(Supplied material begins)

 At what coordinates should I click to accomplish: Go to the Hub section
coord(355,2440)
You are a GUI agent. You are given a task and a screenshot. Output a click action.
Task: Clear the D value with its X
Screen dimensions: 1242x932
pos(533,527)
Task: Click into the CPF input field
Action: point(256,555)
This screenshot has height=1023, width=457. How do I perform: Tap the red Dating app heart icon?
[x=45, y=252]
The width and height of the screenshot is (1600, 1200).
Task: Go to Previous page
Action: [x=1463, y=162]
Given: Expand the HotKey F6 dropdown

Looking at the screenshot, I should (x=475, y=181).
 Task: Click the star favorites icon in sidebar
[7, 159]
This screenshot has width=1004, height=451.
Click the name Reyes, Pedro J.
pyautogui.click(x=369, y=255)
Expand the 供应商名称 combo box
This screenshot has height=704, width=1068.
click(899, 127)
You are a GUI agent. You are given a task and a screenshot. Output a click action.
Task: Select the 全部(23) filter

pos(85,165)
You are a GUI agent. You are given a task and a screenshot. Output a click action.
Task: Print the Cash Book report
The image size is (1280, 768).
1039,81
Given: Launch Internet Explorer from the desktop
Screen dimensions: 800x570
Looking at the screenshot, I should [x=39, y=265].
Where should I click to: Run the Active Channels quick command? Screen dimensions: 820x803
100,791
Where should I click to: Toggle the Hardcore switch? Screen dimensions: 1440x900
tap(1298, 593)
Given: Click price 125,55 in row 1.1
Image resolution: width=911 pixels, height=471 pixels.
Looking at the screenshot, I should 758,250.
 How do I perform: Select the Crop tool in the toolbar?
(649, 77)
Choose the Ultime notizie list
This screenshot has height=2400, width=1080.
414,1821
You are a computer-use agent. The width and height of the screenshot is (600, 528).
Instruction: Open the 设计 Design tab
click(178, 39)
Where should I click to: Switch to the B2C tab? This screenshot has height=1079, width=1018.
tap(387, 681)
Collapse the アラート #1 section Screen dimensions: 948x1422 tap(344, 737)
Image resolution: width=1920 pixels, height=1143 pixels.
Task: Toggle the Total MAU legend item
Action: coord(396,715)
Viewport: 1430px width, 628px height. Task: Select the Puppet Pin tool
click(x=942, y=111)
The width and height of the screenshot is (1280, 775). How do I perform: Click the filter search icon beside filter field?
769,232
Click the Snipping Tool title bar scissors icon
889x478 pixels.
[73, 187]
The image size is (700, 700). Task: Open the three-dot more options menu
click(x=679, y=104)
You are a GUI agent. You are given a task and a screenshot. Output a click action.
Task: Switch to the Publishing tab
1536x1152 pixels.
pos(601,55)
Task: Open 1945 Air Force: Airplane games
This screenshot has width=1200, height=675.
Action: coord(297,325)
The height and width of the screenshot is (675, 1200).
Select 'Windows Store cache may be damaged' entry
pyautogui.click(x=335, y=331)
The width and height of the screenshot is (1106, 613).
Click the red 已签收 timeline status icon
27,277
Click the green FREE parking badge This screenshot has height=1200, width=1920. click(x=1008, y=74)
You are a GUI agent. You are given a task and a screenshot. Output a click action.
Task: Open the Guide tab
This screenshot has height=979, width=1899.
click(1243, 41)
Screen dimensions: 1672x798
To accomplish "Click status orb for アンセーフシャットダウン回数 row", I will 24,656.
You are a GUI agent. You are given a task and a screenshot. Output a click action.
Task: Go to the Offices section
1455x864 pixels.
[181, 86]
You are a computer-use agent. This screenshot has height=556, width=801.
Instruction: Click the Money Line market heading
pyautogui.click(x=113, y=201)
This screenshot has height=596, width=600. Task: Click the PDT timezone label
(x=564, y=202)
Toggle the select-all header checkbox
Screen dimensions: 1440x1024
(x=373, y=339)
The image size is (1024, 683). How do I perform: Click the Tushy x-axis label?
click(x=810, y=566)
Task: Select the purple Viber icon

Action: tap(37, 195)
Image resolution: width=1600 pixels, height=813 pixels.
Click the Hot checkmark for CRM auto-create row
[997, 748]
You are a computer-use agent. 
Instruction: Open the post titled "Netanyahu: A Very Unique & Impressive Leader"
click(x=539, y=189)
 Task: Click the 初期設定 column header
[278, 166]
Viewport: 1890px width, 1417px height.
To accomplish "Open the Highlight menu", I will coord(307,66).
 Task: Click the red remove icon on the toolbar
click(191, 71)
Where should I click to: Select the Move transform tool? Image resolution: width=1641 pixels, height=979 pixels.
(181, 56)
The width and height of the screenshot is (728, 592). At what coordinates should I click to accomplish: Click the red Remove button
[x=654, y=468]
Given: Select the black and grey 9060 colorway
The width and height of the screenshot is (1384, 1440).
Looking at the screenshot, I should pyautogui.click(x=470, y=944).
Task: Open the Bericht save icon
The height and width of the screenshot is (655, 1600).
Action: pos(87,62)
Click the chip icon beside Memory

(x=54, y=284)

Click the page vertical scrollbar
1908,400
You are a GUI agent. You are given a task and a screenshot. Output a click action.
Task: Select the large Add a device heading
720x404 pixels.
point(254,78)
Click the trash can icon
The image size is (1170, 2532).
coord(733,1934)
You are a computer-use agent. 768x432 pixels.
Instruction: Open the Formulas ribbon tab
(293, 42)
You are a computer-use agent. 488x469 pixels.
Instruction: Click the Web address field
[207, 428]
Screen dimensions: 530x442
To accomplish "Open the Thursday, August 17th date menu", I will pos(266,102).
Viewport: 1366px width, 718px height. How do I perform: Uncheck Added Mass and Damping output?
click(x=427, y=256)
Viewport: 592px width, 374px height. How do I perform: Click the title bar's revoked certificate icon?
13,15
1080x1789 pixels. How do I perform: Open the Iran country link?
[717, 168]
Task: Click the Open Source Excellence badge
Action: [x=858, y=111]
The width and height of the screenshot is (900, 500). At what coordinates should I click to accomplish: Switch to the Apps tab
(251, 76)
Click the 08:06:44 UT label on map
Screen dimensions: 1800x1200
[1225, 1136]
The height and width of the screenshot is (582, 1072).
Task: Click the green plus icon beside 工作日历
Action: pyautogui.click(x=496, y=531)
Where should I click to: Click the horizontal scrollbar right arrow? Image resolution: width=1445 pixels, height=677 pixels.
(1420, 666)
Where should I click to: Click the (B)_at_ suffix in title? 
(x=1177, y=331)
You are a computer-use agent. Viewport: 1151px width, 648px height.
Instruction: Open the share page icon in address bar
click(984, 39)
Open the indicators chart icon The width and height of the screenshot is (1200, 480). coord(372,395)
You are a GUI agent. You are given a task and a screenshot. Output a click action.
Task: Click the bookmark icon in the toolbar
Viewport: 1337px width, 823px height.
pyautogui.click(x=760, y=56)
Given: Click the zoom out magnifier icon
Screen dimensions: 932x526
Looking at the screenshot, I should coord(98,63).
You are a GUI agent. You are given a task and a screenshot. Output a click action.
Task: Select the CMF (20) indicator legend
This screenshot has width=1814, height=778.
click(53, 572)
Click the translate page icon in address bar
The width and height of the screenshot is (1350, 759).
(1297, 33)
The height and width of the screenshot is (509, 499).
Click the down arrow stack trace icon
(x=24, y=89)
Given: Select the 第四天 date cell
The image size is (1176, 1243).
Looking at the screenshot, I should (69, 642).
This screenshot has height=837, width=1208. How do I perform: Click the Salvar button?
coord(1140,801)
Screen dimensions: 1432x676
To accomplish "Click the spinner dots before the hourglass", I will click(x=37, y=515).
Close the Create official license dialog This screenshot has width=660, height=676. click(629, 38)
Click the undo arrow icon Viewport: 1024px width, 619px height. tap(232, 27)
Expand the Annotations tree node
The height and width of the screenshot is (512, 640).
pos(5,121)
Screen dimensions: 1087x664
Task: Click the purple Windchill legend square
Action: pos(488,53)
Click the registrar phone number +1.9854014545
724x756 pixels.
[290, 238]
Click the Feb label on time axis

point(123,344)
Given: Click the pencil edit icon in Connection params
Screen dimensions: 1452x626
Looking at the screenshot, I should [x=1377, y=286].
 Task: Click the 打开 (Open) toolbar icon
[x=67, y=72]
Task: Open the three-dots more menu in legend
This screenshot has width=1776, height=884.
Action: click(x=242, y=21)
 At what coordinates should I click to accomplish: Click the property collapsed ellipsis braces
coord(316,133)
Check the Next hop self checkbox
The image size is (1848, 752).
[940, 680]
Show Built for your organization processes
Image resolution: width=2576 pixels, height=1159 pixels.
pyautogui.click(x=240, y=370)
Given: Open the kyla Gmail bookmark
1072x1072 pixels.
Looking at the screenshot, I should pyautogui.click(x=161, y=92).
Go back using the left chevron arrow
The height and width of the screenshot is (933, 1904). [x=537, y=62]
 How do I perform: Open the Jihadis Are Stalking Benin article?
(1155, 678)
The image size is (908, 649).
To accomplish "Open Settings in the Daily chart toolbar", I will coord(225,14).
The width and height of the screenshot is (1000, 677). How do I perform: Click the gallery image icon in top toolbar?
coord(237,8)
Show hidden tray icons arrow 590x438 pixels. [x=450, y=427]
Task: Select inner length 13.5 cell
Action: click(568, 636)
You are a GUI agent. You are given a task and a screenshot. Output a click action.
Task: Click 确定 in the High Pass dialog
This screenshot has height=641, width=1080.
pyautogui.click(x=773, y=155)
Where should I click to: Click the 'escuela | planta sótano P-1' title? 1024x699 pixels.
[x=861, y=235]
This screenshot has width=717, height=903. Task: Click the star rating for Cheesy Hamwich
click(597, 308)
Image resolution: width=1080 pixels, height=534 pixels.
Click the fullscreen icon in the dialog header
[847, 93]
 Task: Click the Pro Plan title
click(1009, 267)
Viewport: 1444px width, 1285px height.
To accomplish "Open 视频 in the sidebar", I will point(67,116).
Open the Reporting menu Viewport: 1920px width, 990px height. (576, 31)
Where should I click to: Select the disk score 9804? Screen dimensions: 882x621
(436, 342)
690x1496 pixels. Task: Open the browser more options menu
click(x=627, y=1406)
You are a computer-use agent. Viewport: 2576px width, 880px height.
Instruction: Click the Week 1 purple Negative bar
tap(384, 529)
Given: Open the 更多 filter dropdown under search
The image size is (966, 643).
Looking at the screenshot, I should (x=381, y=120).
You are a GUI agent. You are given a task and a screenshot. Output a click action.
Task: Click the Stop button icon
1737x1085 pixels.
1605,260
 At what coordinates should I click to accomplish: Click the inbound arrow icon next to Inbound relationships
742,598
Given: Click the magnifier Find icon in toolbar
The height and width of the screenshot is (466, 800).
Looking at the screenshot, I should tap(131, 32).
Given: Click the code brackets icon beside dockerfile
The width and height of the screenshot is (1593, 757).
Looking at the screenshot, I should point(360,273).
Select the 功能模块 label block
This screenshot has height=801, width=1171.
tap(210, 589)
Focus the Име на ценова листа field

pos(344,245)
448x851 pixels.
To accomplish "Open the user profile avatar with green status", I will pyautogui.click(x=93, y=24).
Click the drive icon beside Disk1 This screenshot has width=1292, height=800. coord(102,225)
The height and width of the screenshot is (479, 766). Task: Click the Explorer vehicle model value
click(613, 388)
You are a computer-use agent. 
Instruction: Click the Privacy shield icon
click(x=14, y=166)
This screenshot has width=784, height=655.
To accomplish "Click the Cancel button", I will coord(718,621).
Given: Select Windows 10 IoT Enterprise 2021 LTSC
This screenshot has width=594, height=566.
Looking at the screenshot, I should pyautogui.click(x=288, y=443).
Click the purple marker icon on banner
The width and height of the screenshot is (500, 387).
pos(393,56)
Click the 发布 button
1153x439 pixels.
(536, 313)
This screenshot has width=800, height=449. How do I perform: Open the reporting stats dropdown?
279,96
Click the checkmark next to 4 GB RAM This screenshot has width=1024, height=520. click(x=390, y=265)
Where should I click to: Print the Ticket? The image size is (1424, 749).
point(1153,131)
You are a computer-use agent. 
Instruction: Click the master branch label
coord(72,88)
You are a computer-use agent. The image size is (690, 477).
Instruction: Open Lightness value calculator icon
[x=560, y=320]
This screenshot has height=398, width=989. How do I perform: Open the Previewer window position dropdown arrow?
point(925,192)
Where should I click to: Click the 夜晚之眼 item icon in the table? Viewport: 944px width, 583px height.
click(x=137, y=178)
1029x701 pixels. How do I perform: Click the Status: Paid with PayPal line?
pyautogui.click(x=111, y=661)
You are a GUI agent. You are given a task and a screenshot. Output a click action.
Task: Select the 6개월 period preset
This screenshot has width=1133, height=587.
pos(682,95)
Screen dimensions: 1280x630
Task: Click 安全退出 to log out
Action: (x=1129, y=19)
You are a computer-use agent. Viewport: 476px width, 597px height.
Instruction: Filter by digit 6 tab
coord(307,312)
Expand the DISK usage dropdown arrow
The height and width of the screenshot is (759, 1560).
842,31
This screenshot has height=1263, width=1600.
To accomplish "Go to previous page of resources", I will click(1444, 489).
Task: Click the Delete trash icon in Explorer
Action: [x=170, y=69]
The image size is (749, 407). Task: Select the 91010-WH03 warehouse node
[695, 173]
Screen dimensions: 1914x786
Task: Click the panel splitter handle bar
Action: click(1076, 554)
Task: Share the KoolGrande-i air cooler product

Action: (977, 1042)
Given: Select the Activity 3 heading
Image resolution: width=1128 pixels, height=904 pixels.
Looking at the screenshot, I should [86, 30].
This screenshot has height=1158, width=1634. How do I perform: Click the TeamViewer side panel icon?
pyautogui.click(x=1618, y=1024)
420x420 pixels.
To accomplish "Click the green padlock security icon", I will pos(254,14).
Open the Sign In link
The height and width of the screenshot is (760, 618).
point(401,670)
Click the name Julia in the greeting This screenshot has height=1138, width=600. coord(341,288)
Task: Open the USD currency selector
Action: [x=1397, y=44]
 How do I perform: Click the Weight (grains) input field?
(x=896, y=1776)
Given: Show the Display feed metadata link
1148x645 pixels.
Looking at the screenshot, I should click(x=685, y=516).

(Supplied material ends)

Problem description — Every line holding the word "bookmark" should be copied out of the records above.

Exercise answer —
Task: Click the bookmark icon in the toolbar
Given: Open the kyla Gmail bookmark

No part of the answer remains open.